Nous formons de loin, avec calme, la résolution de les rompre; nous
croyons attendre avec impatience l'époque de l'exécuter: mais quand ce
moment arrive, il nous remplit de terreur; et telle est la bizarrerie
de notre coeur misérable que nous quittons avec un déchirement horrible
ceux près de qui nous demeurions sans plaisir. 73
Je comparais ma vie indépendante et tranquille à la vie de
précipitation, de trouble et de tourment à laquelle sa passion me
condamnait. Je me trouvais si bien d'être libre, d'aller, de venir, de
sortir, de rentrer, sans que personne s'en occupât! Je me reposais,
pour ainsi dire, dans l'indifférence des autres, de la fatigue de son
amour. 73-74
Je m'en plaignais alors; j'étais impatienté qu'un oeil
ami observât mes démarches, que le bonheur d'un autre y
fût attaché. Personne maintenant ne les observait; elles
n'intéressaient personne; nul ne me disputait mon temps ni mes
heures; aucune voix ne me rappelait quand je sortais. J'étais
libre, en effet, je n'étais plus aimé : j'étais
étranger pour tout le monde. 116-117
L'amour de l'Autre (la distance et l'obstacle)
Lou Andreas-Salomé
Comment
s'en sortir, arriver à concilier amour durable et
liberté, puisque c'est la question posée ? La
réponse de Lou Andreas-Salomé consiste à
introduire l'obstacle du tiers,
confirmant que la jouissance sexuelle ne nous rapproche pas mais nous
éloigne l'un de l'autre, jouissance de l'Autre en son
étrangeté et non pas du semblable. "
L'ivresse érotique ne crée pas des liens de sympathie :
elle s'accomplit au prix d'une distance entre les partenaires"
45.
Les
grands hommes et les créateurs sont souvent condamnés
à l'insatisfaction sexuelle, ils n'intéressent
guère les femmes avons-nous vu. C'est si vrai que lorsqu'une
femme est de taille à s'y mesurer, elle sert
d'égérie à plus d'un génie!

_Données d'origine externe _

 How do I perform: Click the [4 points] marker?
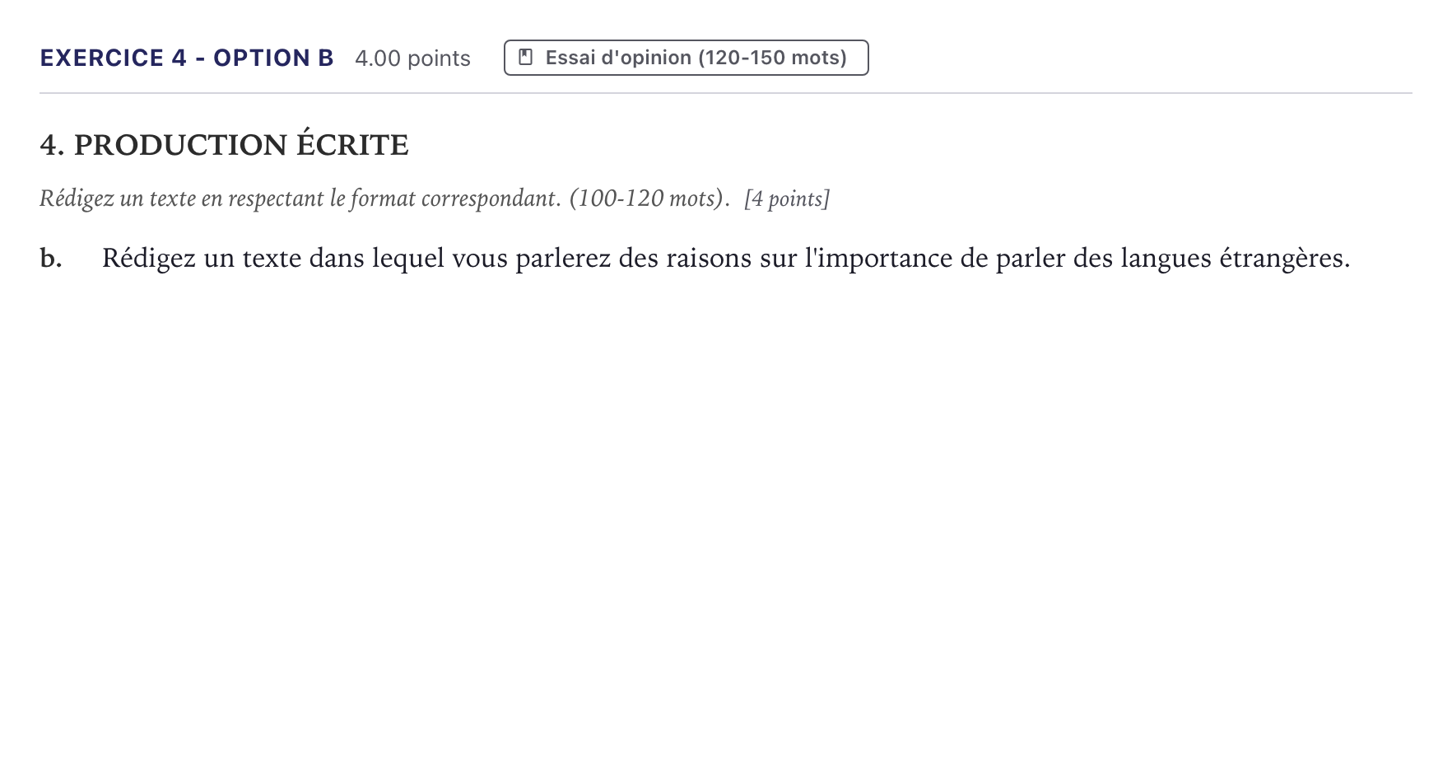[787, 199]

On
connaît les rapports triangulaires de Lou avec Nietzsche et Paul
Rée, sa courte passion avec Rilke (son mari Andreas constituant
le tiers cette fois) puis sa longue correspondance
avec Freud qui lui donnera en analyse sa fille
préférée Anna (encore un trio donc). Son attitude
se caractérise par une certaine
retenue, dans la fusion érotique même, combinant son
narcissisme avec un mysticisme de la nature et du grand tout
(L'éros cosmogonique) qui semblent relever d'une
désexualisation mais on n'est
pas du tout dans la communication et l'amour du prochain, plutôt
dans
l'incommunicable et l'amour de l'Autre en son
étrangeté, un
amour libre et maîtrisé qui multiplie les obstacles et
favorise la sublimation de la sexualité, la surestimation de
l'objet d'amour qui disparaît derrière ce qu'il symbolise,
encore une fois dans
la
continuité de
l'amour courtois, qui avait élevé l'acte sexuel au rite
mystique.
Le plus curieux, c'est que l'expérience de la
jouissance féminine a beau être surévaluée,
considérée comme l'expérience la plus haute, cela
ne semble pas impliquer un besoin de répétition, comme si
c'était, à chaque fois, une jouissance
acquise,
une étape franchie et dont le souvenir était suffisant,
alors que pour l'homme c'est loin d'être le cas. Il a toujours
besoin d'être réassuré de sa puissance ("
n'étant sûr de sa propre valeur qu'au moyen de l'amour partagé"
190), et la
jouissance de l'Autre peut avoir pour lui un caractère si
traumatisant qu'il puisse en être assez ébranlé
pour abandonner sa liberté, soumis à sa "bourgeoise",
endossant en silence toutes les responsabilités paternelles,
dans
une ambiance troublante de réalisation de vagues rêves
d'enfant.
A la question "que faire après l'amour ?" Lou Andreas-Salomé répond
donc très clairement : prendre ses
distances
en préservant ses souvenirs,
moments dérobés qu'elle s'approprie, intègre
à sa
légende personnelle, rites sacrés qu'il ne faut pas
vouloir profaner dans la banalité des jours, qu'il ne faut pas
se laisser dérober par la balourdise d'un partenaire un peu trop
là, par les mille déceptions du quotidien. "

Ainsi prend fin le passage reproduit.